World Celebrates Press Freedom Day, Julian Assange Remains In Belmarsh Prison

Above photo: Julian Assange. YouTube screenshot.

As people worldwide celebrate the UN’s World Press Freedom Day on 3 May, WikiLeaks publisher and journalist Julian Assange remains incarcerated.

The US continues to demand Assange’s extradition for his role in obtaining and publishing national defence documents from 2009 to 2011. The leaks, provided by US Army whistleblower Chelsea Manning, are known as the Guantanamo Files, the Iraq War Logs, the Afghan War Diary, and the US diplomatic cables (aka Cablegate).

There are noteworthy parallels which can be drawn between Assange’s case and that of famed US Pentagon Papers whistleblower Daniel Ellsberg. Ellsberg was a former senior adviser and analyst with the defence and state departments during the Vietnam War. And in fact, he was prosecuted by US president Richard Nixon’s administration with the very same law now being used against Assange.

Ellsberg and Assange each helped to reveal war crimes and other criminality by the US government. They were both subjected to warrantless wiretapping and violations of their privileged communications. And they both faced possible assassination, or at least the risk of serious harm, at the US government’s hands.

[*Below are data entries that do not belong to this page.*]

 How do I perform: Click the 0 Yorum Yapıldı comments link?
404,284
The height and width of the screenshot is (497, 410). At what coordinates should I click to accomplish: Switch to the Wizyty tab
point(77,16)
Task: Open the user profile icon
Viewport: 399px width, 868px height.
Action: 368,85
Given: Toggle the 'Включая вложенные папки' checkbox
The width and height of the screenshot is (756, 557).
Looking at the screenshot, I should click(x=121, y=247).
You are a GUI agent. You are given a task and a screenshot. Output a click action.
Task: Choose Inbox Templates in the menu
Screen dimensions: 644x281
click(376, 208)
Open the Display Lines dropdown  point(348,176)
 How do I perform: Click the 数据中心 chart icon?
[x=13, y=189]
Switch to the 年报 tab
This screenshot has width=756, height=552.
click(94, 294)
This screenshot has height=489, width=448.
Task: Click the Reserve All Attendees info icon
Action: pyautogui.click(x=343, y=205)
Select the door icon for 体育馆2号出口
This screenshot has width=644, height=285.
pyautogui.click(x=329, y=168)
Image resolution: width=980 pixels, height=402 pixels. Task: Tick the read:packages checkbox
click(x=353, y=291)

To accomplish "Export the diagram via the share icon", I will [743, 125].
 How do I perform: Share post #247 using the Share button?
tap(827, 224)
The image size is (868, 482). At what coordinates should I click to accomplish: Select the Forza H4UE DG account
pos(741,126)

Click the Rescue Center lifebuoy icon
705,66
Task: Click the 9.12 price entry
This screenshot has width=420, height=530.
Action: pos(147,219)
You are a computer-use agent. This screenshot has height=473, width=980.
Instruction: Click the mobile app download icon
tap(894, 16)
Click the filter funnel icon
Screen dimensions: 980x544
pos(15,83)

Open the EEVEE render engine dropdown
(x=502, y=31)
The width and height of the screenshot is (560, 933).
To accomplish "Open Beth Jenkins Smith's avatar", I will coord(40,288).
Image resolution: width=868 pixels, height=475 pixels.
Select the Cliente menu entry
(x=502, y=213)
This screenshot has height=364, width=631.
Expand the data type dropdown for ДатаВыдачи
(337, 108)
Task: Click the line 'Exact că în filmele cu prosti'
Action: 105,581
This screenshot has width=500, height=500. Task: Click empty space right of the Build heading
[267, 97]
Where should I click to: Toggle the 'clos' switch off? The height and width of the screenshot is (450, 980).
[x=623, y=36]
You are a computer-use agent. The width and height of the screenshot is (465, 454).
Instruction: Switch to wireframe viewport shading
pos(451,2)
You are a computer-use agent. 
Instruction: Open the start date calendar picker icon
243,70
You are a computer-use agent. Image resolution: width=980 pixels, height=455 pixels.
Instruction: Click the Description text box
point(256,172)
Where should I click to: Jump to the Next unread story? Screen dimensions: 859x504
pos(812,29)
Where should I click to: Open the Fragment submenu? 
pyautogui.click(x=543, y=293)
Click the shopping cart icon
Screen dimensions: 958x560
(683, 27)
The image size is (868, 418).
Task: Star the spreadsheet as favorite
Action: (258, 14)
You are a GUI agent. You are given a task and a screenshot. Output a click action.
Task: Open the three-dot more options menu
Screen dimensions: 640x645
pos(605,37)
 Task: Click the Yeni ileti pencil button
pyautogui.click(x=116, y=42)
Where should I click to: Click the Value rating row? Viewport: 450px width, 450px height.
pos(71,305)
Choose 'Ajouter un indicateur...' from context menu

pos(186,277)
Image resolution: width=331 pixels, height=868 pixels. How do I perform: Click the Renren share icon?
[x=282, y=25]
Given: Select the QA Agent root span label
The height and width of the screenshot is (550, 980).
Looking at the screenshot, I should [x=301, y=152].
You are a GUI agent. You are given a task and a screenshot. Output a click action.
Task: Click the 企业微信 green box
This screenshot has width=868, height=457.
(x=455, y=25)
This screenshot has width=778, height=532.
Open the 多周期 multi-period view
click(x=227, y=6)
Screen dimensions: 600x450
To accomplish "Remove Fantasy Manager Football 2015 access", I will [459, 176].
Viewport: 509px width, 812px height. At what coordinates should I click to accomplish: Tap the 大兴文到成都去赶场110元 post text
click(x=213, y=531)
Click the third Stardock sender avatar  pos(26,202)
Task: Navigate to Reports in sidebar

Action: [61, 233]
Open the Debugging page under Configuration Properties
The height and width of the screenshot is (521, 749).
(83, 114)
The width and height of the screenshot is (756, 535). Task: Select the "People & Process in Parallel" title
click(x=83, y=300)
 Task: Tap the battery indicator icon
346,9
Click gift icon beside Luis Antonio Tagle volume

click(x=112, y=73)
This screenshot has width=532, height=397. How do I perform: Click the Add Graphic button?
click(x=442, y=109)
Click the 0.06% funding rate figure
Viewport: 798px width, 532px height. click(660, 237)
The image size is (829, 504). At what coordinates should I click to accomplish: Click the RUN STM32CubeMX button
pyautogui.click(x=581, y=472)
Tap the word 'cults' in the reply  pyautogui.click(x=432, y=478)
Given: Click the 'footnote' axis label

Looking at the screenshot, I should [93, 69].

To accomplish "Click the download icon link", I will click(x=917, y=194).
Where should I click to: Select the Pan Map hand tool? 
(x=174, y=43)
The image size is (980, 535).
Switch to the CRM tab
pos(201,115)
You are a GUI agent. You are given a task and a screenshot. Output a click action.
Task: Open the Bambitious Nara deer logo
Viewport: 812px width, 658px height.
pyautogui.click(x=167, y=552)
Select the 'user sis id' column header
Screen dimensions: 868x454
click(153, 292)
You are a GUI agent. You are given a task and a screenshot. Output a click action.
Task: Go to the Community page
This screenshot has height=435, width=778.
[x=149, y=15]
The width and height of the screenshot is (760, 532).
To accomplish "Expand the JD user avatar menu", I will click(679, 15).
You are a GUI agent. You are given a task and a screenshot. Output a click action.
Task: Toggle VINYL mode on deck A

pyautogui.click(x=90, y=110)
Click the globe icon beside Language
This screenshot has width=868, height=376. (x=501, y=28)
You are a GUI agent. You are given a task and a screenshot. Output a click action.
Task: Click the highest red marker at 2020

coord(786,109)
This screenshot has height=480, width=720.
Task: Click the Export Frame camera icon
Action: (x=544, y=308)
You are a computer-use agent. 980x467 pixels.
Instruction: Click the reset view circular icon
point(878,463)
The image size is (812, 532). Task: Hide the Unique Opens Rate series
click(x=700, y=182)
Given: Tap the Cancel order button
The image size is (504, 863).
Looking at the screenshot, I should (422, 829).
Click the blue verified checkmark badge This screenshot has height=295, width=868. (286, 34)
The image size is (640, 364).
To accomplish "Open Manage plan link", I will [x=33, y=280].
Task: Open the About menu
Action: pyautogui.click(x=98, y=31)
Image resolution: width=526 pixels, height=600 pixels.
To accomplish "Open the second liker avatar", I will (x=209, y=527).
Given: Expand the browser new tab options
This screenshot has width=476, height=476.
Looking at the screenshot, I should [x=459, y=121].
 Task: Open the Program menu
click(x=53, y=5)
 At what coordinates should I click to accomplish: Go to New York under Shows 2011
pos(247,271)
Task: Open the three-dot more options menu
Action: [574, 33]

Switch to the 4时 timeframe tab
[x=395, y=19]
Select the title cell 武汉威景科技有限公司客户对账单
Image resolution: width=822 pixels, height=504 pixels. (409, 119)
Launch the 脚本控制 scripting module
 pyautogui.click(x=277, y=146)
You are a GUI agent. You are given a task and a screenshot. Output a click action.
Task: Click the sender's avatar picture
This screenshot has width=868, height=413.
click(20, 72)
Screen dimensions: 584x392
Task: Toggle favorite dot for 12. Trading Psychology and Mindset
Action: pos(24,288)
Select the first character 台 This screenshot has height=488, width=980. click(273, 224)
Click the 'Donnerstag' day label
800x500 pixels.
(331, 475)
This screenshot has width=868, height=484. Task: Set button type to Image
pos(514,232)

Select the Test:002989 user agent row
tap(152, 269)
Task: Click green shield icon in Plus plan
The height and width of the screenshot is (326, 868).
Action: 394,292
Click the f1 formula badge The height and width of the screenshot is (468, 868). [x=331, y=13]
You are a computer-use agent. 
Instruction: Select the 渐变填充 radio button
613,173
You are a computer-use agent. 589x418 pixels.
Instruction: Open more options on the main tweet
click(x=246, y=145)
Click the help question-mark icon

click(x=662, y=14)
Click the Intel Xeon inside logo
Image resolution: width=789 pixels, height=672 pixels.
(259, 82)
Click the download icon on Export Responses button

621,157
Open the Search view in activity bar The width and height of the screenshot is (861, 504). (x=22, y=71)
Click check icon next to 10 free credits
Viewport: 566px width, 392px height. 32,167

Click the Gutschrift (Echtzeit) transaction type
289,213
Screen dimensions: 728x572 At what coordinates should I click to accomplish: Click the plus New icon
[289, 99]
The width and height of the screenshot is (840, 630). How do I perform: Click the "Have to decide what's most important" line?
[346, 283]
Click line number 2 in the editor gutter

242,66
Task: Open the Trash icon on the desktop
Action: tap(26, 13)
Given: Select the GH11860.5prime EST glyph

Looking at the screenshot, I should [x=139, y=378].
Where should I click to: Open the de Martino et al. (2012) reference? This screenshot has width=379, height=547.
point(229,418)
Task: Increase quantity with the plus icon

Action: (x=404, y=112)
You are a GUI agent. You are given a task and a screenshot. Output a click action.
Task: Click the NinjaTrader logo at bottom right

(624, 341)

Evidence of government misconduct ultimately led to the judge dismissing the case against Ellsberg in May 1973. But in Assange’s case, district judge Vanessa Bairatser either ignored or downplayed the significance of state misconduct directed towards Assange, his family, and his lawyers. Had it not been for her conclusion that Assange was at substantial risk of suicide should he be extradited, judge Baraitser would have granted the US government’s extradition request.

Revealing war crimes

Both Ellsberg and Assange helped bring to light information about war and international politics that was demonstrably in the public interest.

Ellsberg, who unlike Assange is a US citizen, worked for the government and was the one who leaked the documents. His revelations exposed the myriad of lies and secrets, over four separate presidencies, that facilitated the US invasion of Vietnam. Lies which ultimately led to a war responsible for killing around 3.8 million Vietnamese people (with one estimate as high as 7.3 million). It was also responsible for killing over 58,000 US soldiers and tens of thousands of Laotians and Cambodians. The war also resulted in up to 500,000 women turning to sex work. And it saw the US military dump 70 million litres of highly toxic herbicides, namely, “Agent Orange”, throughout the countryside.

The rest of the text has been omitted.